Hiding behind those mountains, across ravines and beyond the treacherous slopes, are about 9,000 residents. Few of them make their way to the health clinic. This is not surprising. They are poor, simple people. They have all they can do to maintain a small home and, if they are fortunate, a small plot of land on which to farm. They travel to a river for water. They collect wood for a fire to cook humble meals. They battle daily with a harsh, unforgiving environment so that they can stay ahead of a mortality curve. They remain unseen, forgotten, abandoned, invisible if you will, except for the zopilote vultures that circle their heads. If anyone is going to know these people, if anyone is going to care for them, treat their illnesses, recognize their dignity, then it demands going to them. They can’t come to us.

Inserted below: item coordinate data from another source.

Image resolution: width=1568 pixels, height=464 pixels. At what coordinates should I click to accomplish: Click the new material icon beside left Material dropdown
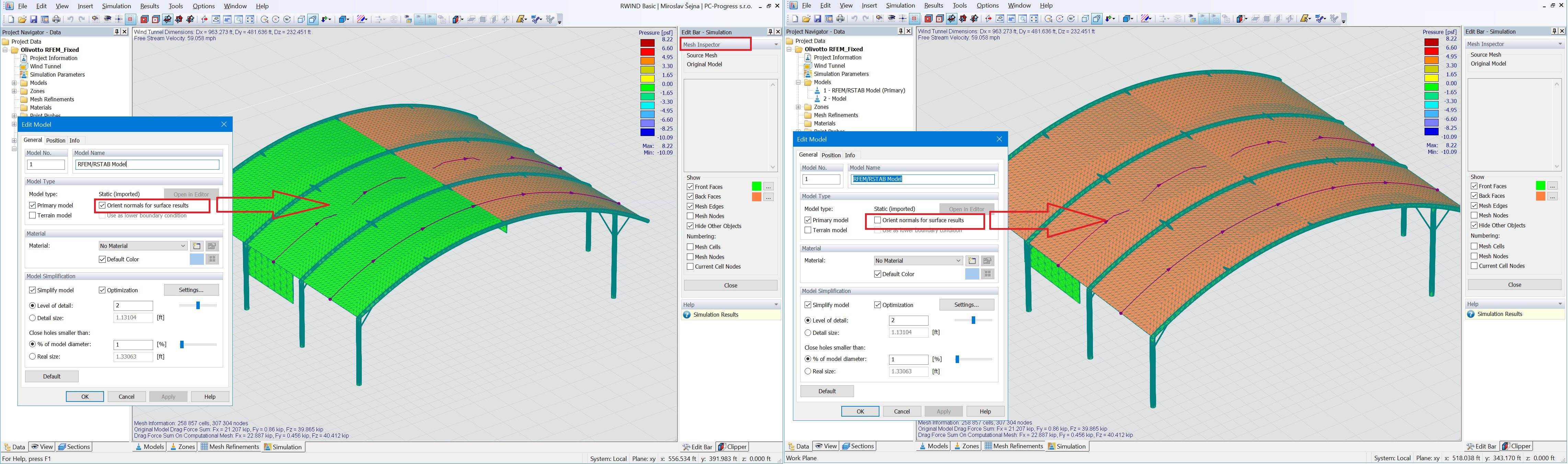coord(197,246)
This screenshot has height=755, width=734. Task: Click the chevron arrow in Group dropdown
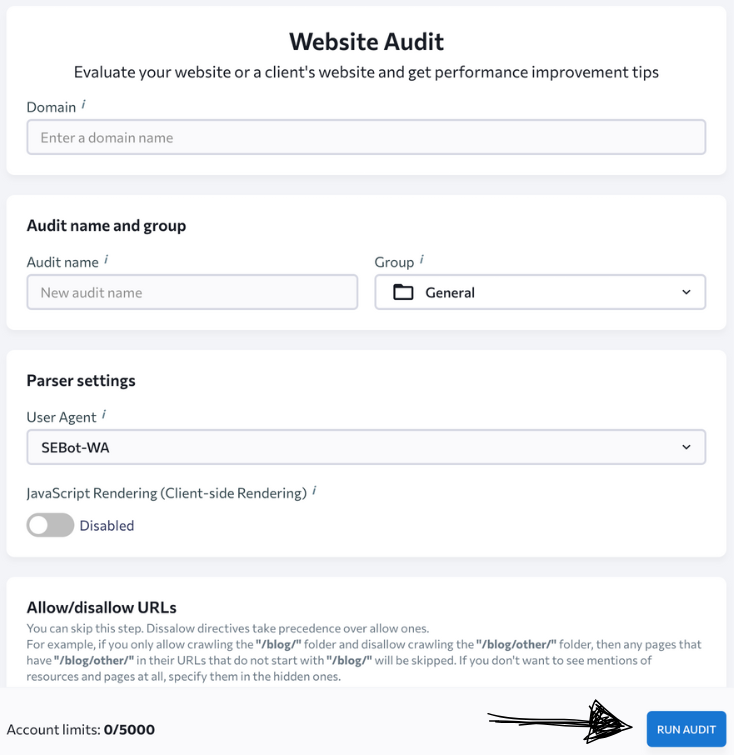[686, 293]
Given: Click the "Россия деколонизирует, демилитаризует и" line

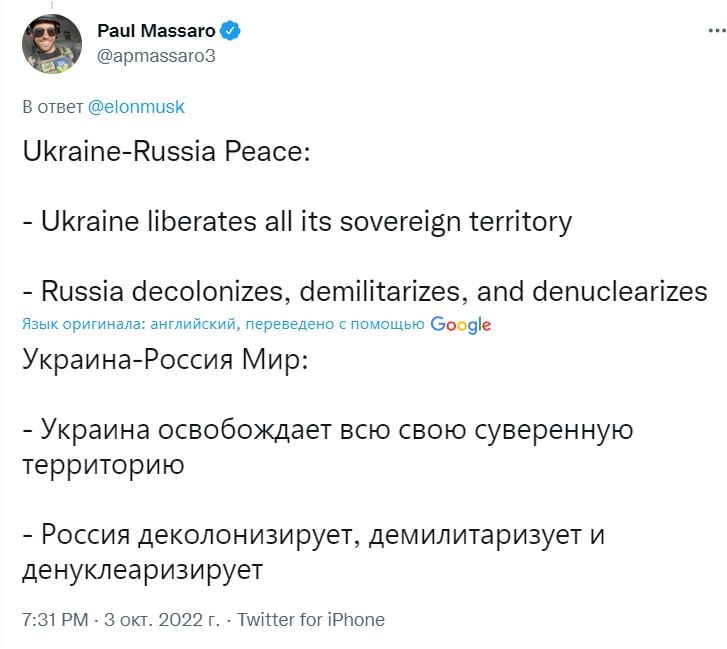Looking at the screenshot, I should pos(314,535).
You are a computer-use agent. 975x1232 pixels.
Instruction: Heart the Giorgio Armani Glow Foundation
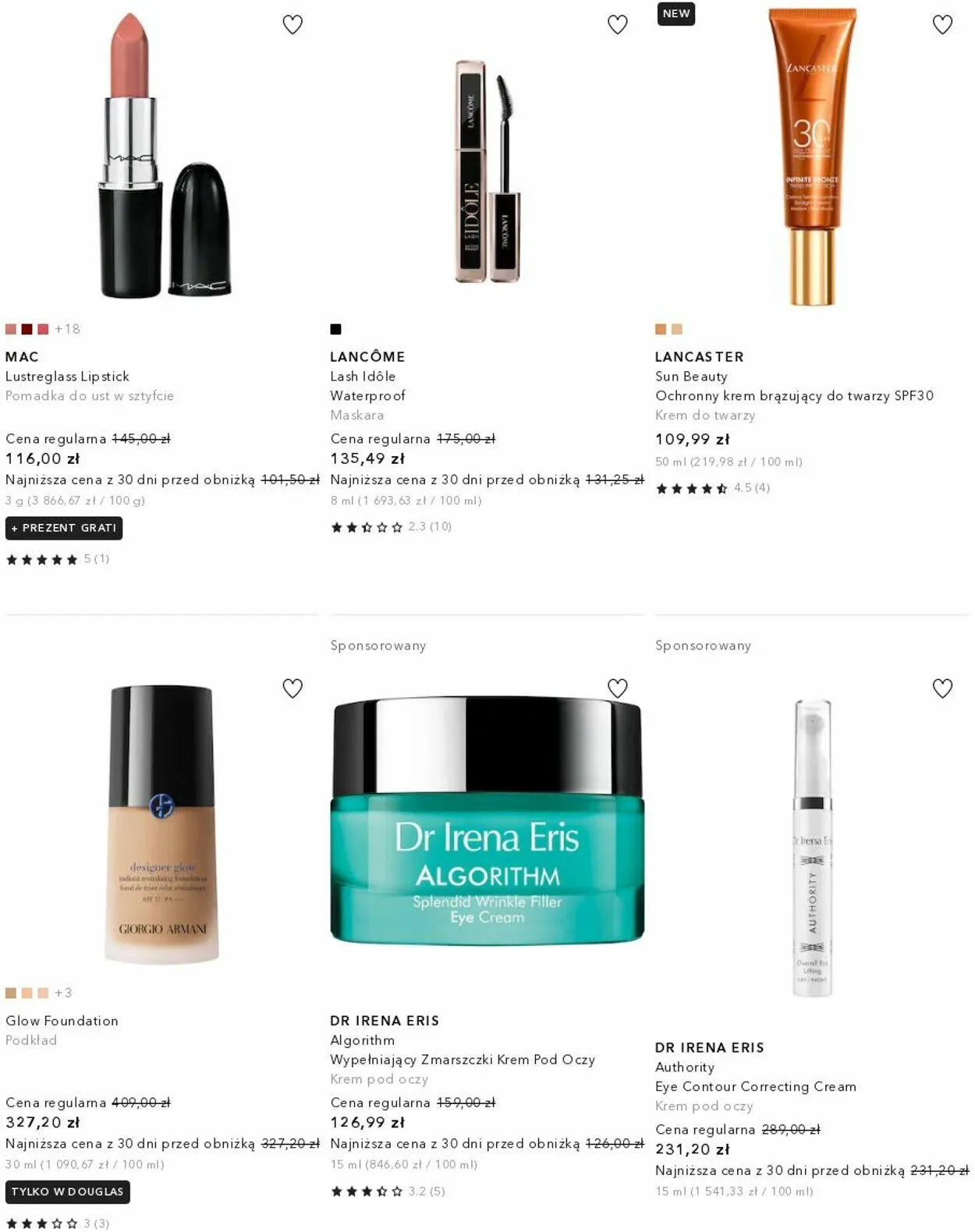pos(292,689)
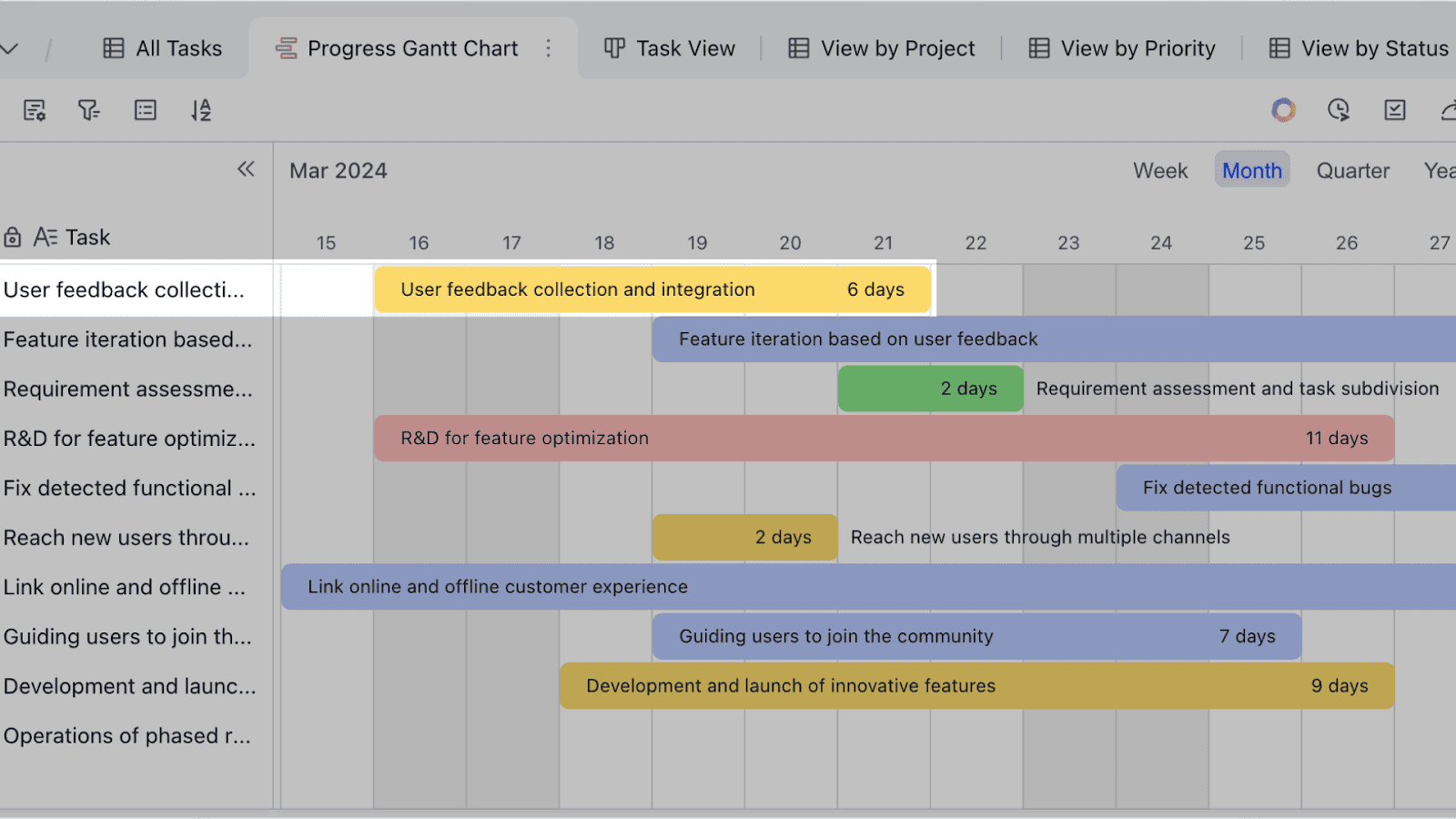Click the R&D for feature optimization task bar
The image size is (1456, 819).
tap(883, 438)
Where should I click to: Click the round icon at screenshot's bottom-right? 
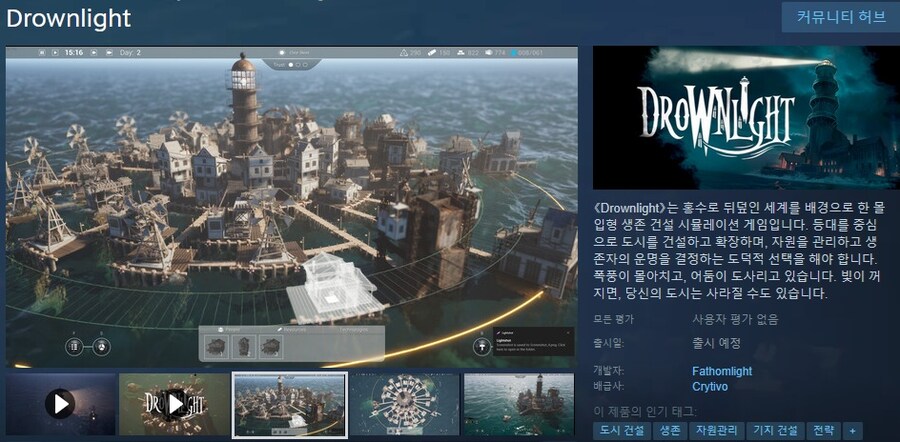pyautogui.click(x=479, y=347)
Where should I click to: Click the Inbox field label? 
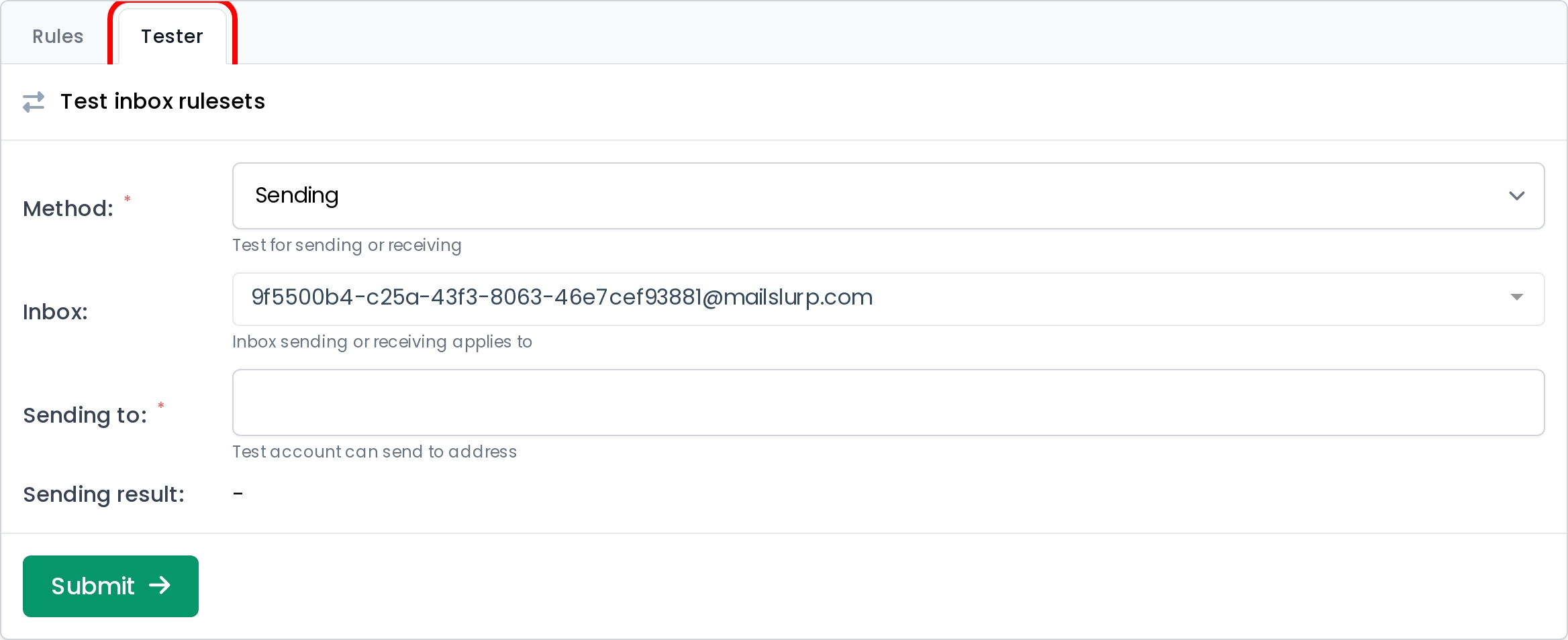point(55,312)
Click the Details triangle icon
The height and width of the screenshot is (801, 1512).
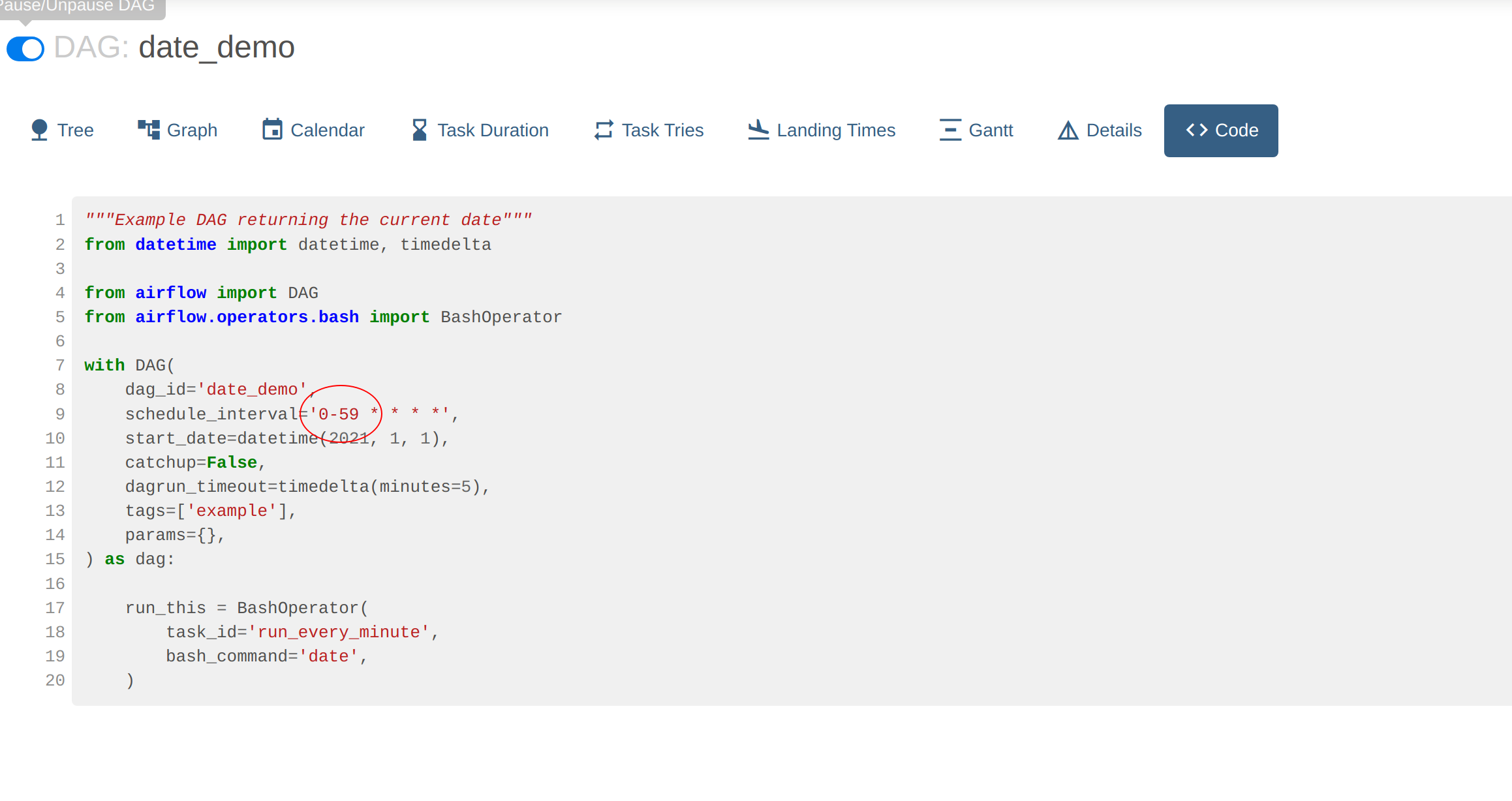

We sometimes look naively upon a just response to inequity and poverty. It would be easy to sit outside the school at Pinares where VCU/Fairfax houses their service team and admire the beauty of majestic mountains. It takes insight, compassion and even sacrifice to gain the view of a zopilote that flies beyond the mountains with ease. For the doctors, students, translators and volunteers, they brave the rough terrain to make their way to unseen, ignored people who live in poverty. They climb into the beds of pickup trucks, squished in among the bins of medical supplies, and bump along to destinations where most anyone would not dare to go. They stare down the cliffs as they go. They stop when they can go no further with a car because the road has fallen down the mountain. They sling their supplies over their shoulders and into backpacks. Then they walk. Perhaps even as they trek along, they wonder about this odd journey: going south to arrive to the north, and up in order to get down. Then they finally arrive in a little village, a place mostly unknown. Maybe they look up and see a zopilote circling their heads. Perhaps they indulge themselves with a knowing smile.

This is how we discover people. We make our way along treacherous journeys. Once again, VCU/Fairfax has made their journey to reach a poor, forgotten, invisible people. The people they have met are happy and grateful for the encounter. For this journey, to have arrived to where the crow flies, everyone has been enriched.